(Beginning of MATERIAL PROVIDED)
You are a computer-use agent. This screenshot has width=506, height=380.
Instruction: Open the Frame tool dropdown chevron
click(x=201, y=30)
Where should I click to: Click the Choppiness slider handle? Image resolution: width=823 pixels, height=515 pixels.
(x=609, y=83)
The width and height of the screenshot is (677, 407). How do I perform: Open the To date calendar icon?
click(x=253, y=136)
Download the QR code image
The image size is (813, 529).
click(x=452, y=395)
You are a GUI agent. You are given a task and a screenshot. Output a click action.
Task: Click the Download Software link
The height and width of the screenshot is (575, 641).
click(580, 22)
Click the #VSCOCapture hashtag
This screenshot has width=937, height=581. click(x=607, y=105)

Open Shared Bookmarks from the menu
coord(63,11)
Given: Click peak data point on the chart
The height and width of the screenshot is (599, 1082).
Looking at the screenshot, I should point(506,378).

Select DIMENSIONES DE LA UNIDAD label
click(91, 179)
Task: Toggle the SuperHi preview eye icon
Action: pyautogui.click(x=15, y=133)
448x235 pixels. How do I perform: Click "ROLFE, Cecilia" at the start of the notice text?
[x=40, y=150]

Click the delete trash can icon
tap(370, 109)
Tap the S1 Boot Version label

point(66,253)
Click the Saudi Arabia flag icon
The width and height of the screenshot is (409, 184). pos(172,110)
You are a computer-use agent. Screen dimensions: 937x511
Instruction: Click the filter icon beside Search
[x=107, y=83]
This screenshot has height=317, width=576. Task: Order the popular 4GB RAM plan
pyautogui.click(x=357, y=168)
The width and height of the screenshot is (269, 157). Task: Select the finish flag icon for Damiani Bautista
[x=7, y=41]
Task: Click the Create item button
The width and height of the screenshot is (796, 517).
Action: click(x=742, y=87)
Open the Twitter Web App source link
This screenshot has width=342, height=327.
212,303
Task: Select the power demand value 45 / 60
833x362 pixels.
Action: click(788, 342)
(End of MATERIAL PROVIDED)
=== WORK ORDER ===
Retype each line above, keeping every character.

=== OUTPUT BELOW ===
You are a computer-use agent. This screenshot has width=506, height=380.
Instruction: Open the Frame tool dropdown chevron
click(x=201, y=30)
Where should I click to: Click the Choppiness slider handle? Image resolution: width=823 pixels, height=515 pixels.
(x=609, y=83)
The width and height of the screenshot is (677, 407). How do I perform: Open the To date calendar icon?
click(x=253, y=136)
Download the QR code image
The image size is (813, 529).
click(x=452, y=395)
You are a GUI agent. You are given a task and a screenshot. Output a click action.
Task: Click the Download Software link
The height and width of the screenshot is (575, 641).
click(580, 22)
Click the #VSCOCapture hashtag
This screenshot has width=937, height=581. click(x=607, y=105)

Open Shared Bookmarks from the menu
coord(63,11)
Given: Click peak data point on the chart
The height and width of the screenshot is (599, 1082).
Looking at the screenshot, I should point(506,378).

Select DIMENSIONES DE LA UNIDAD label
click(91, 179)
Task: Toggle the SuperHi preview eye icon
Action: pyautogui.click(x=15, y=133)
448x235 pixels. How do I perform: Click "ROLFE, Cecilia" at the start of the notice text?
[x=40, y=150]

Click the delete trash can icon
tap(370, 109)
Tap the S1 Boot Version label

point(66,253)
Click the Saudi Arabia flag icon
The width and height of the screenshot is (409, 184). pos(172,110)
You are a computer-use agent. Screen dimensions: 937x511
Instruction: Click the filter icon beside Search
[x=107, y=83]
This screenshot has height=317, width=576. Task: Order the popular 4GB RAM plan
pyautogui.click(x=357, y=168)
The width and height of the screenshot is (269, 157). Task: Select the finish flag icon for Damiani Bautista
[x=7, y=41]
Task: Click the Create item button
The width and height of the screenshot is (796, 517).
Action: click(x=742, y=87)
Open the Twitter Web App source link
This screenshot has width=342, height=327.
212,303
Task: Select the power demand value 45 / 60
833x362 pixels.
Action: click(788, 342)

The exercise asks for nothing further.